To-do item: List every row that contains the word "will", copying each one in full. Case counts.

Recorded information:
---------------

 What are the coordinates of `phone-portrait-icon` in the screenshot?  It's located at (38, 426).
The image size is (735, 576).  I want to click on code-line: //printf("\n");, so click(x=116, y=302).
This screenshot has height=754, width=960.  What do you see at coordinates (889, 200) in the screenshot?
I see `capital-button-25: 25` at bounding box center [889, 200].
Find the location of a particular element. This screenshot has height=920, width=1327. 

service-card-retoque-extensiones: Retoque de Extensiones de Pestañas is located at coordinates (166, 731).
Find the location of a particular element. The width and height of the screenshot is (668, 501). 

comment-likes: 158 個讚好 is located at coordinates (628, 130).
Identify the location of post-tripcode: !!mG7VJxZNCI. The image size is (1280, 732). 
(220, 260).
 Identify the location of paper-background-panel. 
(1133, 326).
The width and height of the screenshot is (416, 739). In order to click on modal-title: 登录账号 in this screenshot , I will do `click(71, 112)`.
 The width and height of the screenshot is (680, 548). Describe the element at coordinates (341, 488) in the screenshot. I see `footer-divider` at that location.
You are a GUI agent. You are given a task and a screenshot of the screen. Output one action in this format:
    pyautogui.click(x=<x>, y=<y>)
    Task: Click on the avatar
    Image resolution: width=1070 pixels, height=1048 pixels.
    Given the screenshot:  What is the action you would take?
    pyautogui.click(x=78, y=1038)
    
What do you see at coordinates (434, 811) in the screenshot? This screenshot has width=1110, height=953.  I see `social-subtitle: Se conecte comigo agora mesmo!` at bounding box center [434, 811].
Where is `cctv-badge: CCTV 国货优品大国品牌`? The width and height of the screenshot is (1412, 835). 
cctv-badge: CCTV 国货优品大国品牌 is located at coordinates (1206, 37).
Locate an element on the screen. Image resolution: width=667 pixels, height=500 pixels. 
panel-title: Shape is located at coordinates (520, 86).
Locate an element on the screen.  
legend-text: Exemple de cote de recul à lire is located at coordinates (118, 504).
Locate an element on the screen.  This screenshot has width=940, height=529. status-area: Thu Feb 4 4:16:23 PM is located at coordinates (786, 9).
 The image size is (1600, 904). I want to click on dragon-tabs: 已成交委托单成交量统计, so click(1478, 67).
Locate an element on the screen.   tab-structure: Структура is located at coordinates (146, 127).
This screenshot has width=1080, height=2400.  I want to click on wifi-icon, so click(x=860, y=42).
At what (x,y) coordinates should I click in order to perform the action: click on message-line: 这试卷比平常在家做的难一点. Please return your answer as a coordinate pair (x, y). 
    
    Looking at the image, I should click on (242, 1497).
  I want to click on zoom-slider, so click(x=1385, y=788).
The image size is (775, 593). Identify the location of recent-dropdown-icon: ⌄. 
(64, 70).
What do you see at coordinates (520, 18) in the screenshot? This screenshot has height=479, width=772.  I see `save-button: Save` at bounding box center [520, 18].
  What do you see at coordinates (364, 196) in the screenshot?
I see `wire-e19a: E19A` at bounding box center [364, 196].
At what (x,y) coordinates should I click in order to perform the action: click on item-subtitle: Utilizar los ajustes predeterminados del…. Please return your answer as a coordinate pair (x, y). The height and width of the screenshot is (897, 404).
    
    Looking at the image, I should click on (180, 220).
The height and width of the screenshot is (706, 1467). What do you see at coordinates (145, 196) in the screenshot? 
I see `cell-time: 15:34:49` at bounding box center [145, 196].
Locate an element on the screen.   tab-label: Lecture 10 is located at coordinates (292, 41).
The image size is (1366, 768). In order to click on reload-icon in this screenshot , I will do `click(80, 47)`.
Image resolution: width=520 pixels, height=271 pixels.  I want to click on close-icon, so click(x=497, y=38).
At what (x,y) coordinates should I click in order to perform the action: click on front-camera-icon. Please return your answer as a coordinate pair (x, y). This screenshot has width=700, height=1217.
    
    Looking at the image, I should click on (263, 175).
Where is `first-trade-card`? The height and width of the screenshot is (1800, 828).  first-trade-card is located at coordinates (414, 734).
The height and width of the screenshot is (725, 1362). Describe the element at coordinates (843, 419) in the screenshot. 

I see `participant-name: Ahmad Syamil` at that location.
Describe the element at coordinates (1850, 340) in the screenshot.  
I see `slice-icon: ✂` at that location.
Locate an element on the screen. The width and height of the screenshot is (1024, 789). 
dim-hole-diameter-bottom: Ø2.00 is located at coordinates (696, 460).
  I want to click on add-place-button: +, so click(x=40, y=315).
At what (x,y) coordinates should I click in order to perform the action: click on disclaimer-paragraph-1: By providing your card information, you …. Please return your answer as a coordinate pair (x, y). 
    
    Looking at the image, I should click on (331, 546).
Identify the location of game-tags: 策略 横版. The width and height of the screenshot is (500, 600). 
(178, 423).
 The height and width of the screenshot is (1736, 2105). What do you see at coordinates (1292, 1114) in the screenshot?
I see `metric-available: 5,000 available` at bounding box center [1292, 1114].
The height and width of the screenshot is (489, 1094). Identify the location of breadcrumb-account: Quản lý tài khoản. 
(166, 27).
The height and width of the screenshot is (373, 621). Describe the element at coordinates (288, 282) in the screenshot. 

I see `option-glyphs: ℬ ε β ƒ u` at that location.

---------------

Solution:
The width and height of the screenshot is (416, 739). In order to click on modal-title: 登录账号 in this screenshot , I will do `click(71, 112)`.
The image size is (1366, 768). In order to click on reload-icon in this screenshot , I will do `click(80, 47)`.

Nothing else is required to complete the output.